In fact in the back of the book are all sorts of sample contracts, partnership and management agreements, publishing and recording heads of agreement as well as an extensive glossary, footnotes and bibliography.

One of my favourite parts in the book is a section dedicated to setting tricky scenarios regarding the ownership of works and then he provides the answers as defined by law. Any teacher or student working in IP would do well to read the Bricks and Mortar chapter, e.g. “An advertiser wants to use a recording of a hit song in a commercial. Can any one member of the group which recorded the song, stop that use?”

Through out the book, he covers business name registrations, trademarks, incorporating a company, publishing income, and hidden catches in recording contracts. But what makes this all so readable is his constant chit chat and references to cases and clients. It’s gossip and fact, interesting mix.

A chapter is devoted to a tour of the Northern Territory where he is supposed to deliver workshops on copyright. He learns more from the indigenous communities and comes away with a new found respect for communal ownership of rights (not a right in law) and he highlights the difficulties of reconciling copyright law with Aboriginal customary law.

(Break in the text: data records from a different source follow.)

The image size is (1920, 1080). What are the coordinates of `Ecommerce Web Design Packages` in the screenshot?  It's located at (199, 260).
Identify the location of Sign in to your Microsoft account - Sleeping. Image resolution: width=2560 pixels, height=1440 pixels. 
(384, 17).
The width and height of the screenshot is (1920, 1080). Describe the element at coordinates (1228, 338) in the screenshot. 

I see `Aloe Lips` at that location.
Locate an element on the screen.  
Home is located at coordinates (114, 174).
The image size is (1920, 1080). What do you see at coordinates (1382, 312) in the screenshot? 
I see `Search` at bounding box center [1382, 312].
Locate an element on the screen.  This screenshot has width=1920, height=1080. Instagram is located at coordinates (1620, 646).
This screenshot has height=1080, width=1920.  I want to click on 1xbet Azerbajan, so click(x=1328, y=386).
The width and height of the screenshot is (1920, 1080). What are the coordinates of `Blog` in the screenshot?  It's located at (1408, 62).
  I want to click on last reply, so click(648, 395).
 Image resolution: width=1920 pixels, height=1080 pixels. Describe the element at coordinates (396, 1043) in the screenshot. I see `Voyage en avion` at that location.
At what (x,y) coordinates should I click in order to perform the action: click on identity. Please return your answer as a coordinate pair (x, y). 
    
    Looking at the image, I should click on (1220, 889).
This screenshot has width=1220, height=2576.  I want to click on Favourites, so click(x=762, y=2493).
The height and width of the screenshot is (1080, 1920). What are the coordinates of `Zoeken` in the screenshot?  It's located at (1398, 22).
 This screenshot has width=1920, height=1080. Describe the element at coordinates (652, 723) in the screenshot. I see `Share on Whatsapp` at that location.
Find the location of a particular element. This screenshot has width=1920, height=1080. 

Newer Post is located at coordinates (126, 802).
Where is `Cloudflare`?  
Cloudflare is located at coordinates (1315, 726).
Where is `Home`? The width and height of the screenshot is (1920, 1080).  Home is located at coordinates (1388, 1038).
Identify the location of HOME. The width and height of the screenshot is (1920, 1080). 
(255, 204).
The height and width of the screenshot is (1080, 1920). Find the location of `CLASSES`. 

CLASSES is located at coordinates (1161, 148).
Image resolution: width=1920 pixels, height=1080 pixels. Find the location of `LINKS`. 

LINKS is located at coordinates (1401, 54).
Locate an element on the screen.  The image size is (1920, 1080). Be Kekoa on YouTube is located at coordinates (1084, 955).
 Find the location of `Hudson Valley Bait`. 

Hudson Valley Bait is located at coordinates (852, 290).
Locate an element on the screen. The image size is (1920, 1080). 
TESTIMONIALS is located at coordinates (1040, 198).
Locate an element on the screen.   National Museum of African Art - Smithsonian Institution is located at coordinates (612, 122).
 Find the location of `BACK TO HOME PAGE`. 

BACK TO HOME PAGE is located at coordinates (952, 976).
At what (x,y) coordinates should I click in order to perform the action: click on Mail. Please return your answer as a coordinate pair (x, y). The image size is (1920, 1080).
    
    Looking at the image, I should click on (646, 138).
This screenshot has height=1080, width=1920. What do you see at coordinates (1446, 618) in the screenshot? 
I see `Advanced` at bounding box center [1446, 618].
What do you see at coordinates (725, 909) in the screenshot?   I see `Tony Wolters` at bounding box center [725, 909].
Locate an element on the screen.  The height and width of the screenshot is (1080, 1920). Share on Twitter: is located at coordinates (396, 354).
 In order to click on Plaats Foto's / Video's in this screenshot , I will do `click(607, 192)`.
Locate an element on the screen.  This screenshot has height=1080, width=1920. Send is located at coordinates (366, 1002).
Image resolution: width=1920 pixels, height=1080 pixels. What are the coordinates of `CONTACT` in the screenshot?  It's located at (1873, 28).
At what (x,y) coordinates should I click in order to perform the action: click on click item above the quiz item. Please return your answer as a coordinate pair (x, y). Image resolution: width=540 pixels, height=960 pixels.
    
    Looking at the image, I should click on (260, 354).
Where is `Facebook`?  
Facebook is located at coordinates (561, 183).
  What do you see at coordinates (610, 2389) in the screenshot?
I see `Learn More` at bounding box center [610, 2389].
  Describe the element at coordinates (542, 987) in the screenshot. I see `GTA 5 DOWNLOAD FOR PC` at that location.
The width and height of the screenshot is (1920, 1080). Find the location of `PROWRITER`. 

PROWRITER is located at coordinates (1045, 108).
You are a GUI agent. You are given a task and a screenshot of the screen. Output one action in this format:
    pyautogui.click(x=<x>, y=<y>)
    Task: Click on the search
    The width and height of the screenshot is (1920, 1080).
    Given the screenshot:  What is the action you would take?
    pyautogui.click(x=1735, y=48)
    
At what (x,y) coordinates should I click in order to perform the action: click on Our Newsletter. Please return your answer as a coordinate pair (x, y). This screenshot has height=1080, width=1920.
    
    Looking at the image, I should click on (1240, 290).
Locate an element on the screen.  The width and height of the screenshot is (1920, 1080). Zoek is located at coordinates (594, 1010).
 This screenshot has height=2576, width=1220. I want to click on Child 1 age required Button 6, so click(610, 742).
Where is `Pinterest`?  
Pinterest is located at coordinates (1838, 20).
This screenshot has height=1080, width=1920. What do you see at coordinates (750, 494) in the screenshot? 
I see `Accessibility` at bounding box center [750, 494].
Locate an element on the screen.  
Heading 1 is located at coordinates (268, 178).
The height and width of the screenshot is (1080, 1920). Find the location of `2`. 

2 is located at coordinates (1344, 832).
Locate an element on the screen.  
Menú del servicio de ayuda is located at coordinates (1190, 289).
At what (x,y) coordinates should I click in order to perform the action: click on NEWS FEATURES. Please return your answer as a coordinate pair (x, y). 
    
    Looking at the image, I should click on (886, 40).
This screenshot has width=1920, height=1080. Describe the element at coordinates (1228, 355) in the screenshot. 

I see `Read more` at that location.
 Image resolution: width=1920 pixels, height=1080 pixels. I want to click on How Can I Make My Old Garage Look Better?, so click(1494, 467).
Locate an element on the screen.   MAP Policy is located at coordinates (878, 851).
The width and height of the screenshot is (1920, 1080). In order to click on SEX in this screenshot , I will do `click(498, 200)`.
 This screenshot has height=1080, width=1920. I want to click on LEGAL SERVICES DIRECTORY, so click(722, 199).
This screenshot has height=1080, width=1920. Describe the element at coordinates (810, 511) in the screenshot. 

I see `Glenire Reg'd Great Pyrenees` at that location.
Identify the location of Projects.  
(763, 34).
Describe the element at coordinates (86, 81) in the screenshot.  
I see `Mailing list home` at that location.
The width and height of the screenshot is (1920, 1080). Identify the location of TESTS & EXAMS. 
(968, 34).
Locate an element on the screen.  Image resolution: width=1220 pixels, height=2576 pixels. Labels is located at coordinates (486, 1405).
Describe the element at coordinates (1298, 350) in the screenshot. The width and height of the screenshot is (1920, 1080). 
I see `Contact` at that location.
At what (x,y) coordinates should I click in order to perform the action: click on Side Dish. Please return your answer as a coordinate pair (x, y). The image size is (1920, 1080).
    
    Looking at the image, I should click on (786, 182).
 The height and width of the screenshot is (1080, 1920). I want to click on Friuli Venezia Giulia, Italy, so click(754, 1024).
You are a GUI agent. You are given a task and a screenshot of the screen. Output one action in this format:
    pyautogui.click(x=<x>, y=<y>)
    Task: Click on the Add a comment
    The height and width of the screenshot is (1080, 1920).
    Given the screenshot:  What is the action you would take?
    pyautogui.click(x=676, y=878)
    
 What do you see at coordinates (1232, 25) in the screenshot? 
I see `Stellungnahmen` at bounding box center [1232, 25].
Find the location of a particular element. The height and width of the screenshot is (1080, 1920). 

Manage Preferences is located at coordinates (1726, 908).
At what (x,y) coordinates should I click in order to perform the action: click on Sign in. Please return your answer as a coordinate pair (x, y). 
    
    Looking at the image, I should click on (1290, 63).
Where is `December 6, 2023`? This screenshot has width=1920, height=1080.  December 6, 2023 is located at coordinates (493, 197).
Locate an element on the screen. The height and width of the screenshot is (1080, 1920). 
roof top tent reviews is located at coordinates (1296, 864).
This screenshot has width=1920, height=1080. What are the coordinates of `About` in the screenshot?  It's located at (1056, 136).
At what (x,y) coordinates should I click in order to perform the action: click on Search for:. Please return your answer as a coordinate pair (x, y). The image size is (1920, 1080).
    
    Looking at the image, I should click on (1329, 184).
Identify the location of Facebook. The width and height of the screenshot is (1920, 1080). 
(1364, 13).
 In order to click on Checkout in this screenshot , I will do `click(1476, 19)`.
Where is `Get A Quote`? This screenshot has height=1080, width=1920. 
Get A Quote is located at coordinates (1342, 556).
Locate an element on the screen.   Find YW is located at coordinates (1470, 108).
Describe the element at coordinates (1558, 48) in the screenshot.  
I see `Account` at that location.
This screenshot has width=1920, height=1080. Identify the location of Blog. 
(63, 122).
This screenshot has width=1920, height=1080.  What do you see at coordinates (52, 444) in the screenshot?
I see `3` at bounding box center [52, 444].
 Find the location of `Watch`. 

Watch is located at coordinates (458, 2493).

I often wondered about the elder statesmen in the industry (there are only a handful of women who have survived), where it began for them and what happened along the way to make them what they are. It’s in the book. He drops names as frequently as Tripp buys his Hawaiian shirts (frequently). Neatly described is who fell out with whom and why and who took sides on which issue. Sometimes it’s torture, reading about the Men at Work saga, the implosion of the group, their arduous touring and the struggle over royalties but on the other hand it’s fun to read about Dwyer’s exploits with Glen Wheatley.

His inside description of the dealings around the PSA inquiry into the price of sound recordings 1990 is overwhelming. Dwyer was representing the ACTU in preparing and making a submission. He presents a sorry picture of the relationships between all the players in this inquiry. He discusses how performers (non-composers) had a chance to gain some rights and were abandoned. His pictures make sense of the recording industry failure to stop the repeal of the parallel imports legislation. He also discusses in detail the Universal Music Australia Pty Ltd  v ACCC 2003 court cases where Universal were found to be guilty of an abuse of exclusive dealing following the repeal of the legislation.

For me the beauty of the book as it will be for all of the readers who skirt around the fringes of the commercial music industry, is to read an entirely different perspective from a person who isn’t aligned to publishers, record companies, managers or legal firms and  because of that can unravel quite a few mysteries.